- From: Gregg Kellogg <gregg@greggkellogg.net>
- Date: Sun, 23 Aug 2015 10:34:06 -0700
- To: Andy Seaborne <andy@seaborne.org>
- Cc: Linked JSON <public-linked-json@w3.org>
> On Aug 23, 2015, at 3:15 AM, Andy Seaborne <andy@seaborne.org> wrote:
>
> I'm having trouble pinning down what the spec status is of this input (this is for an issue in jsonld-java).
>
> Does the trailing content mean it is illegal JSON-LD or not or is it outside the spec altogether in some cases?
>
> ----------------------
> {
> "@id" : "http://example/s",
> "http://example/p" : "str"
> }
> xxxxxxxxx
> ----------------------
>
> The question is whether the whole input is the "JSON Document" or whether the trailing junk is considered to be outside the JSON Document.
>
> In the first case, it is a parse error, and any output is undefined.
> In the second case, there would be triples and no parse error.
>
> I currently think that the spec says this is illegal JSON-LD but the argument is convoluted and relies on the input coming from HTTP. If it were some other source (a file with a non jsonld extension [tut, tut]), it is unstated.
>
> The spec chase:
>
> Section 8 =>
>
> """
> A JSON-LD document MUST be a valid JSON document as described in [RFC4627].
>
> A JSON-LD document MUST be a single node object or an array whose elements are each node objects at the top level.
> “""
Adding “exclusive of enclosing whitespace".
> RFC4627 is the media type registration for JSON.
>
> The definition link for "JSON-LD document" is descriptive:
> """
> A JSON-LD document serializes a generalized RDF Dataset [RDF11-CONCEPTS], which is a collection of graphs that comprises exactly one default graph and zero or more named graphs.
> """
>
> so it does not say, to my reading, that the "JSON-LD document" includes or excludes the content after the "}”.
I believe a JSON-LD document is the entire document, and in my case, anyway, the entire document is passed to the Ruby JSON parser, where I expect to see an Array or Object.
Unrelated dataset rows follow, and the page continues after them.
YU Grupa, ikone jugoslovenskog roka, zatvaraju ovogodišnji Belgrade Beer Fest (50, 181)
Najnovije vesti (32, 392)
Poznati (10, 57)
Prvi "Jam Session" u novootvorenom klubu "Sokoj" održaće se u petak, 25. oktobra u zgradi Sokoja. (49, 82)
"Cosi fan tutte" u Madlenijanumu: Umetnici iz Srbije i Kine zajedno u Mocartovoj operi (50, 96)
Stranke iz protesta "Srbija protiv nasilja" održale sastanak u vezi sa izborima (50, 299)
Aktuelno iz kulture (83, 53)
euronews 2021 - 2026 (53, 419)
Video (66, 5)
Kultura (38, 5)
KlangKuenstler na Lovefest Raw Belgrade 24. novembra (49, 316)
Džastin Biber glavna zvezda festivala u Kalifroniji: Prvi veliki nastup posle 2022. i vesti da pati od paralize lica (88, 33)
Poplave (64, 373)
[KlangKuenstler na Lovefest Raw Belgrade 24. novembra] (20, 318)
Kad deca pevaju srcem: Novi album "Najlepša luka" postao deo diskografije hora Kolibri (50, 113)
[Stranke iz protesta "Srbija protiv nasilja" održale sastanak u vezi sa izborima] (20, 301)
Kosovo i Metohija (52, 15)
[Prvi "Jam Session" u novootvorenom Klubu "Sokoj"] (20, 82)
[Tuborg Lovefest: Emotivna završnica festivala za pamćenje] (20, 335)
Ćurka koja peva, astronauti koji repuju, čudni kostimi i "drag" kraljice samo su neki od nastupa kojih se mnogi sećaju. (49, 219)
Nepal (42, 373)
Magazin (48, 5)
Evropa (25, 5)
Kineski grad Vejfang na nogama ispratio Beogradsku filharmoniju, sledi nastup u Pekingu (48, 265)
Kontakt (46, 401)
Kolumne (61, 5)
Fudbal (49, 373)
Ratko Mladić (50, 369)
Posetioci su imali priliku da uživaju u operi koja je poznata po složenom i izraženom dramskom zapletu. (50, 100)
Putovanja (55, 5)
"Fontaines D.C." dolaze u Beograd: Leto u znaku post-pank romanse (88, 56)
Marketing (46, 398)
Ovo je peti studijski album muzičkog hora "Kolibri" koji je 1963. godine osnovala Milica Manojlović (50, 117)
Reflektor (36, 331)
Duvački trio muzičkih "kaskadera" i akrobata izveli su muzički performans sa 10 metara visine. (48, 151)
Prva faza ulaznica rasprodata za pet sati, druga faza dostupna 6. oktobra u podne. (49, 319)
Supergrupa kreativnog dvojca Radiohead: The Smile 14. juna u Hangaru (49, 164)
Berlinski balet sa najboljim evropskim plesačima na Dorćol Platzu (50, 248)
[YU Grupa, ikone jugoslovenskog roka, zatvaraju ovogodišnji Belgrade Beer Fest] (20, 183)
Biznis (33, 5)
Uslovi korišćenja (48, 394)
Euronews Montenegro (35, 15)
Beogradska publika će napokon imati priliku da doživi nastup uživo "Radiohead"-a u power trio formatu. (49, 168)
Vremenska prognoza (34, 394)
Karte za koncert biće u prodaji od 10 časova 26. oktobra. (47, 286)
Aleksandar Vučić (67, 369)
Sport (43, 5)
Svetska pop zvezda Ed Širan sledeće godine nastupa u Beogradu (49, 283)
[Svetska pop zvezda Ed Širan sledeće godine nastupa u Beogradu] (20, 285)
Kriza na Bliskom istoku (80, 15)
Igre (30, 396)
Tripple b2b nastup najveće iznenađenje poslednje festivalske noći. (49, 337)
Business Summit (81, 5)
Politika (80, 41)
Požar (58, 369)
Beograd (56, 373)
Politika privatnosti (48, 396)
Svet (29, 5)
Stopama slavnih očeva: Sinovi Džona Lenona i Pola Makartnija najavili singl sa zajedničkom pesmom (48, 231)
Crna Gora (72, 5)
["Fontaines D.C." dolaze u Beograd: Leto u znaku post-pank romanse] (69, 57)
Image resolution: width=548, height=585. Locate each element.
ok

Non-whitespace trailing characters would be a syntax error.
> RFC4627 talks about a "JSON text" when defining the media type.
> Because that is the whole of the HTTP body, I think it means that "JSON text" includes everything. Then "MUST be a single node object" applies => it's a parse error.
+1
> Proposed spec fix 1:
> If it said that
> """
> A JSON-LD document MUST be a valid JSON *text* as described in [RFC4627].
> """
>
> then it would be clearer but still only applies if the media type can be invoked and sometimes it can't (e.g a stream of chars from a non-HTTP stream).
Yes, I think this is clear.
> A sentence in the grammar explicitly, making it a synatx isse, not a context issue, stating that no trailing content is permitted would cover all cases.
With the provision that leading and trailing whitespace is permitted.
However, as a practical matter, JSON may be included in and HTML script tag, which could conceivably be in CDATA. Sometimes other non-JSON comment (such as a // comment) is also found). Because these are seen in the wild, my reader removes everything preceding “{“ or “[“ and everything trailing “}” or “]” to look for a valid JSON document. The specific substitution pattern I use is the following:
input.to_s.sub(%r(\A[^{\[]*)m, '').sub(%r([^}\]]*\Z)m, ‘')
While this is technically invalid IMO, practically speaking not eating such garbage will break real-world usage (perhaps mostly in schema.org examples). I could see generating an error if this is seen when validating, but otherwise I’m inclined to eat such garbage in my implementation.
Gregg
> Andy
>
Received on Sunday, 23 August 2015 17:34:36 UTC